Homemade Argon Laser
A Tentative Design
The following pictures (click on any picture or diagram for a larger view) illustrate what I hope will be a working argon laser. However, I have serious doubts that this initial design will survive completion. My concern is that I will be unable to completely remove all oil and dirt residue as a result of the drilling and machining of the individual parts involved. Unlike my CO2 laser, a pulsed argon laser will likely require that the plasma tube be free of contaminants - especially oil and dirt.
Two aluminum blocks seperated by narrow glass tubing
The glass tubing was obtained from a cold cathode lamp, removed from the inside of a computer monitor. The aluminum blocks were prepared by combining individual pieces of 1" x 1" x 1/4" aluminum squares.
More on tubing
Cold cathode lamp tubing is a convenient supply for such a laser. The tubing has a narrow bore (1mm, 2mm?), which makes it easy to obtain high current density when charges are passed through it. This tubing is also paper thin. Although not an issue when pulses are adequately spaced, the thin walls of this tubing would be ideal in a design where cooling is required. The disadvangage is that it is harder to keep the tubing straight, especially in longer sections: by comparison, thicker walls would prevent this tubing from flexing or bending.

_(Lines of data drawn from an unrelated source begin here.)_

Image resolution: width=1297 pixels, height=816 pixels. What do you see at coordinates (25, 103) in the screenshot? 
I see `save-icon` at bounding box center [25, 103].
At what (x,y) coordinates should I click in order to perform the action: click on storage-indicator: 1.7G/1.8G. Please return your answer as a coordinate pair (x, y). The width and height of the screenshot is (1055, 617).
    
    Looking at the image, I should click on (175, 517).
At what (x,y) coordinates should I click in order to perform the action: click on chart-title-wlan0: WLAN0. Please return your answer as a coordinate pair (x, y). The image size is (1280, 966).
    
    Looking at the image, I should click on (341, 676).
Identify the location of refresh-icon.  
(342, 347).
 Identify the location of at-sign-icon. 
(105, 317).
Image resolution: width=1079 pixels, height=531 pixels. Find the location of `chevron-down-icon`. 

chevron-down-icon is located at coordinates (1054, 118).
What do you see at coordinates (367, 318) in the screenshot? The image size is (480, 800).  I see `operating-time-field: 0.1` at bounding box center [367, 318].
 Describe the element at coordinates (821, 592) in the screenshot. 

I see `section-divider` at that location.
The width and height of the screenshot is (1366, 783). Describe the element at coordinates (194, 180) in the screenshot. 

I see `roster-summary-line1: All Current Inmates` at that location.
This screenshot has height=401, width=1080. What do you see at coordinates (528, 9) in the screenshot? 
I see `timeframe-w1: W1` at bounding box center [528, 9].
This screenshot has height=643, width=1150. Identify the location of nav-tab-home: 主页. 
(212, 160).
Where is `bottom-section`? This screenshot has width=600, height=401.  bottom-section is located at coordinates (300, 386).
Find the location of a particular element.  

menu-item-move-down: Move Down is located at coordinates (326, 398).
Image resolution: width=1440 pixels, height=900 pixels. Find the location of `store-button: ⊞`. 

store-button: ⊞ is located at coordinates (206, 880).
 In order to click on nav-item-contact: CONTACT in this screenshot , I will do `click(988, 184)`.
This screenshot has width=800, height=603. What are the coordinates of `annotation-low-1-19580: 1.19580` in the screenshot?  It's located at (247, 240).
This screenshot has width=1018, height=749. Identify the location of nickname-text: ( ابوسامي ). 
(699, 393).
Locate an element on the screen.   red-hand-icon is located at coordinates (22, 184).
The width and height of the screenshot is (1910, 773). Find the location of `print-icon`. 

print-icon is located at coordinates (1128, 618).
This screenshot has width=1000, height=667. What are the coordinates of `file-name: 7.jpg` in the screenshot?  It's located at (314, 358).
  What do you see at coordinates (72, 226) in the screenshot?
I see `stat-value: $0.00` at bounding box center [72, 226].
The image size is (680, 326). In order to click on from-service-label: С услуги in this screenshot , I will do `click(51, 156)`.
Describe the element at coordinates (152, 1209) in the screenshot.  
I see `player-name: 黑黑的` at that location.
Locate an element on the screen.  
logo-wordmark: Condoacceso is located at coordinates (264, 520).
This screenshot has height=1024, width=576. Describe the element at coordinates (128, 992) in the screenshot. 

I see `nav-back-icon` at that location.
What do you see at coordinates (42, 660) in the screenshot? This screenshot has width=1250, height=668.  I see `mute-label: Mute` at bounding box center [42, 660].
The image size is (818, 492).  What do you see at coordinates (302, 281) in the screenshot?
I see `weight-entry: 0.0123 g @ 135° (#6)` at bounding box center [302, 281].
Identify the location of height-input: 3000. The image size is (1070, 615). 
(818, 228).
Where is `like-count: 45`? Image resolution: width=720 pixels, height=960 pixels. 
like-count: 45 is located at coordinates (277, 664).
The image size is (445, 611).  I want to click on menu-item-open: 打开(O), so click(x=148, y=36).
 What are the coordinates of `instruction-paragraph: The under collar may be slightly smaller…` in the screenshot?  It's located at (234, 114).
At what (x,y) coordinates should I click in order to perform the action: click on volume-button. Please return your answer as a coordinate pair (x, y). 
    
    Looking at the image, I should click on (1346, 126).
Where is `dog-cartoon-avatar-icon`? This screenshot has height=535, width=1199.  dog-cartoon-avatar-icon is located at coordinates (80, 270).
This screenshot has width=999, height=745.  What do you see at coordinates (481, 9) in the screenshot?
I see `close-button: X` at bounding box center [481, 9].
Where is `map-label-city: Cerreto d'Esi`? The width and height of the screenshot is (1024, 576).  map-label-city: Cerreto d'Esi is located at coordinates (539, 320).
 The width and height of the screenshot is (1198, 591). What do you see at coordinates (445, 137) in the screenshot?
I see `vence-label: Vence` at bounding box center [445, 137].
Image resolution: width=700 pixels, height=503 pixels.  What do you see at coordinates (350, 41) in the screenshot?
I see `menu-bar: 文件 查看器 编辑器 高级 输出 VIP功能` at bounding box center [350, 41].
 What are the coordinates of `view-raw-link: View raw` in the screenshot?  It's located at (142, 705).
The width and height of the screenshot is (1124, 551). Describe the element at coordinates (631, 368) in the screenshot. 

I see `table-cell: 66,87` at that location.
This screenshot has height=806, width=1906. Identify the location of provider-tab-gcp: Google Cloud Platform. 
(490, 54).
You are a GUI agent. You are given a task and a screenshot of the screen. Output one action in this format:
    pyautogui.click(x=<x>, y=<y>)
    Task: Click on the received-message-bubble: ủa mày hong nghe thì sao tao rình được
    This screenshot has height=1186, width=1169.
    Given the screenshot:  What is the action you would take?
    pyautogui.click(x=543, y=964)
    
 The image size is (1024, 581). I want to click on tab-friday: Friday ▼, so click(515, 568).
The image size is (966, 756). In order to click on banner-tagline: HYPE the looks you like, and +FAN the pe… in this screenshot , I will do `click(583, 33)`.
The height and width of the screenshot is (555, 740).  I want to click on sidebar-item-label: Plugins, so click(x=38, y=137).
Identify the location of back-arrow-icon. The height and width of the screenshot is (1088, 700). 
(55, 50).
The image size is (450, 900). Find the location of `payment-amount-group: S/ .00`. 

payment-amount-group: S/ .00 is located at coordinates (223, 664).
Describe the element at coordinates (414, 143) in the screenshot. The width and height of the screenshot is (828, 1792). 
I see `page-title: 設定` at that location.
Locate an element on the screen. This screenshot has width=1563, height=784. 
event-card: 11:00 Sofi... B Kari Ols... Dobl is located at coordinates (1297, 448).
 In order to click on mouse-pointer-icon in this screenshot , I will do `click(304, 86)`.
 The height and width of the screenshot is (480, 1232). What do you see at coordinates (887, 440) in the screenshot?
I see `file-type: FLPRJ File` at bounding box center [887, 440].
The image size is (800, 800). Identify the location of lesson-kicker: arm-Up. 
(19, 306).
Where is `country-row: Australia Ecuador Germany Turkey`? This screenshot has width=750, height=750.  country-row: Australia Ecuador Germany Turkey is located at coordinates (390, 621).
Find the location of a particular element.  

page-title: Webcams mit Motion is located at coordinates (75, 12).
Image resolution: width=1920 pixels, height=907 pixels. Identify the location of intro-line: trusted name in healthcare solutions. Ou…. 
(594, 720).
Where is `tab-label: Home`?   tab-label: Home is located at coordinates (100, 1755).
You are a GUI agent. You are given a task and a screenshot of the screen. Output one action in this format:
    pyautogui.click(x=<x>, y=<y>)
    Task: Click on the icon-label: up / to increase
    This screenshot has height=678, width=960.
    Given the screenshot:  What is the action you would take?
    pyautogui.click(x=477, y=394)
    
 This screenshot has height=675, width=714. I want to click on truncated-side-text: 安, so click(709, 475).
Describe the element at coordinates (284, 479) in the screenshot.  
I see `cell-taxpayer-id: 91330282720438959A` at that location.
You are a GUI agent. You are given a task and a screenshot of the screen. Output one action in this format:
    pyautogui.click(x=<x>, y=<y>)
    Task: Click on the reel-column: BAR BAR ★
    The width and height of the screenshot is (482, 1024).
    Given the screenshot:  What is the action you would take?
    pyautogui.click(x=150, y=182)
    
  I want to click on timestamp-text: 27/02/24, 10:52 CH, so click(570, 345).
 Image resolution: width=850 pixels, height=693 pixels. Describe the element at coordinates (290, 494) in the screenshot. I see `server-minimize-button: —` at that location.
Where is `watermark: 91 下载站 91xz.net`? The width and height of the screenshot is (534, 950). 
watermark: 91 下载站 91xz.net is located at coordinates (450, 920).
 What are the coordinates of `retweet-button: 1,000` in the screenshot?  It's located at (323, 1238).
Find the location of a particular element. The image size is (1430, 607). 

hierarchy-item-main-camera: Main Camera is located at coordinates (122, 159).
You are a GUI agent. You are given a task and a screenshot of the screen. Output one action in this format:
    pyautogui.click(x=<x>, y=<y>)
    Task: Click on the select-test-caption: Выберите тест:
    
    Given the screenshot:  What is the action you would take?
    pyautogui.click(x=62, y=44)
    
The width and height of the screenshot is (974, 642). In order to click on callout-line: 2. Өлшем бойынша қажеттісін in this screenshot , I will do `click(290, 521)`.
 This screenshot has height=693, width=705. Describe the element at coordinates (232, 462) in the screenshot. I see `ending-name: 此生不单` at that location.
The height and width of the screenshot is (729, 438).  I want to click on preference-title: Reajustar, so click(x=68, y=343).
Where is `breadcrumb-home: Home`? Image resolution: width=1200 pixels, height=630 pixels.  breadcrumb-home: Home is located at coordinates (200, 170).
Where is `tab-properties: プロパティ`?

Aluminum blocks, and their purpose
The aluminum blocks serve as both electrodes and support structure for the laser tube and related parts. A hose barb is to be mounted onto the blocks, under which holes are to be strategically drilled in order to provide a path into the laser plasma. By using these hose barbs, air can be removed from the tube and replaced with argon gas. The blocks not only serve as a support structure for the hose barbs and plasma tube, but also for the adjustable mirror mounts. As with my CO2 laser, the mirror mounts will use O-rings to enable movement needed to adjust and align the resorator, and to seal the tube so that the active gas fill can be contained and sealed from the outside atmosphere. Personally, I cannot forsee any reason why I would want to mess with Brewster windows (at least not at this stage). I'm not concerned with having a polarized output. Although optimized for transmission, real world Brewster windows still present some loss. As far as I'm concerned, it's an unecessary standard with which to burden myself. Ion bombardment and sputtering can damage internal mirrors in a design like I am planning to attempt. I hope to minimize such damage, however, by maximizing the surface area over which the electrodes are exposed to the tube interior. Aside from providing support for the fragile tubing, this is another reason why I combined several pieces of aluminum to make a large block for the electrodes.